*** Information provided ***

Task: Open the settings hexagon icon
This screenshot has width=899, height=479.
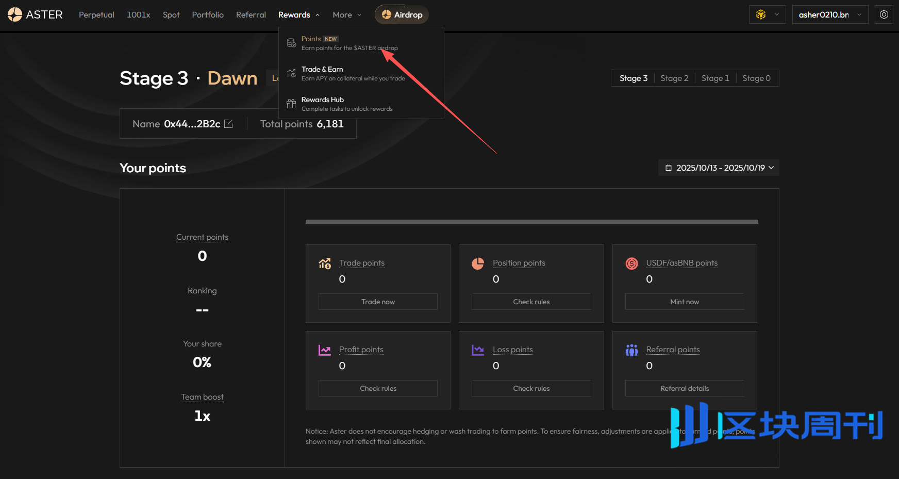Action: tap(884, 14)
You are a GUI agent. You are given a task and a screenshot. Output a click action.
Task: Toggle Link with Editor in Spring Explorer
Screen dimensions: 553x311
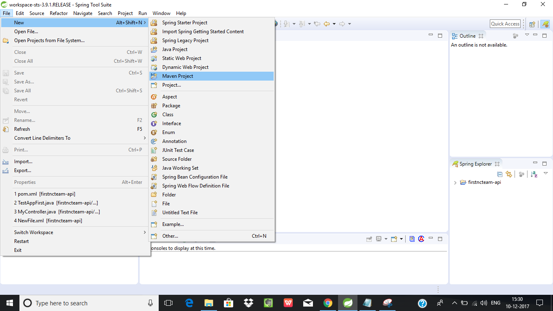[x=508, y=174]
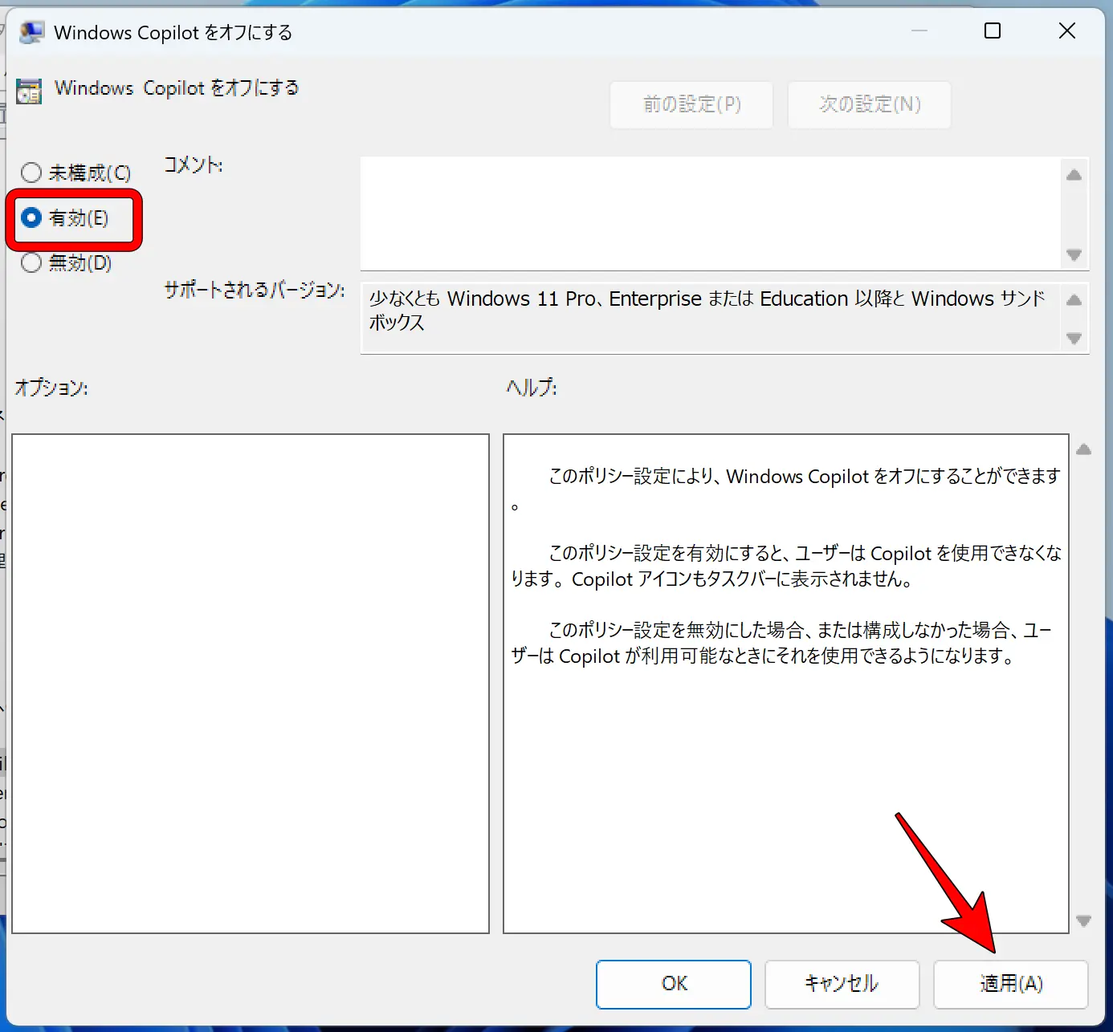Click the Windows Copilot policy icon near the heading
This screenshot has width=1113, height=1032.
29,91
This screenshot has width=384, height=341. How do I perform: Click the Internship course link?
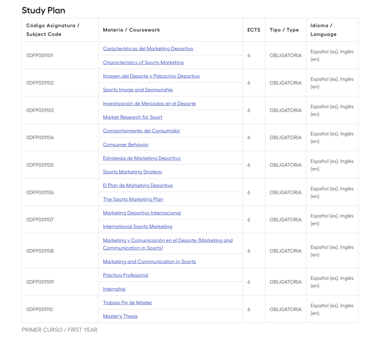click(114, 289)
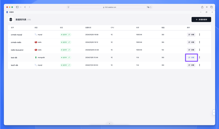Click the mongodb leaf icon for test-db

coord(36,58)
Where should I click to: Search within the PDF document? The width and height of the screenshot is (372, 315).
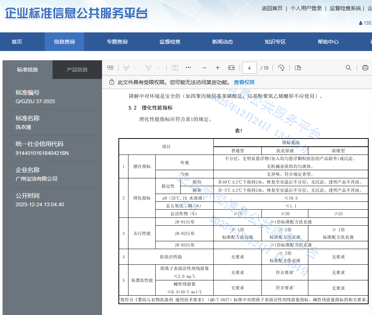(x=349, y=68)
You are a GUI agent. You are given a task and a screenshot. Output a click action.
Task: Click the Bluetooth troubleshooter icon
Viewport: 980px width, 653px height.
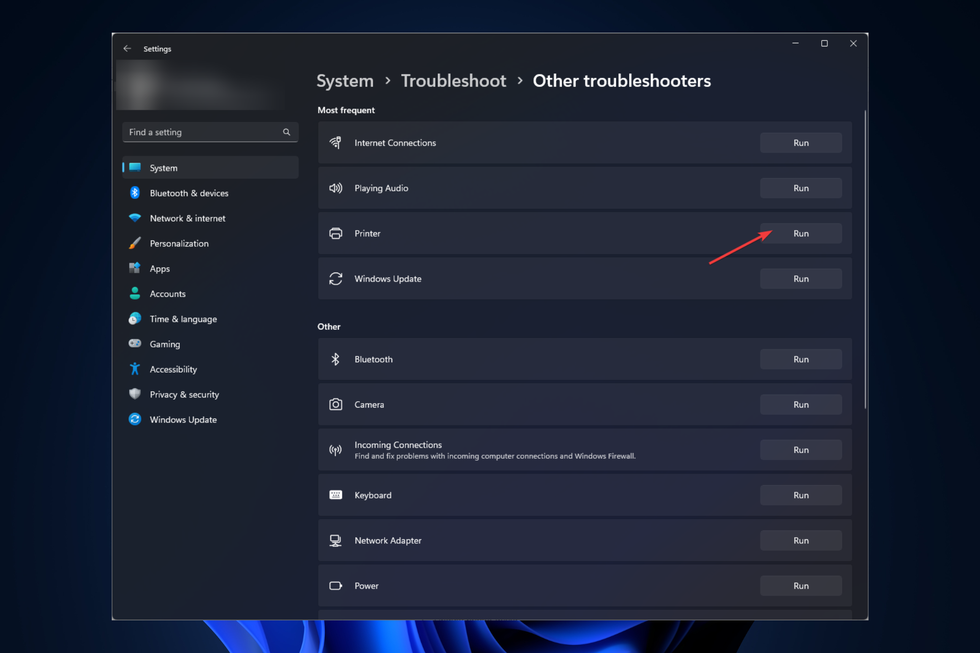pos(335,359)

*** End of Information provided ***

Task item: The goal is an exact reprint of the entries, leaving out the pictures.

Finished task:
Task: Open the settings hexagon icon
This screenshot has width=899, height=479.
Action: tap(884, 14)
You are a GUI agent. You are given a task and a screenshot. Output a click action.
Task: Toggle Link with Editor in Spring Explorer
Screen dimensions: 553x311
[x=508, y=174]
Click the Windows Copilot policy icon near the heading
This screenshot has width=1113, height=1032.
29,91
This screenshot has width=384, height=341. How do I perform: Click the Internship course link?
click(114, 289)
Click the mongodb leaf icon for test-db

coord(36,58)
Where should I click to: Search within the PDF document? The width and height of the screenshot is (372, 315).
(x=349, y=68)
You are a GUI agent. You are given a task and a screenshot. Output a click action.
Task: Click the Bluetooth troubleshooter icon
Viewport: 980px width, 653px height.
pos(335,359)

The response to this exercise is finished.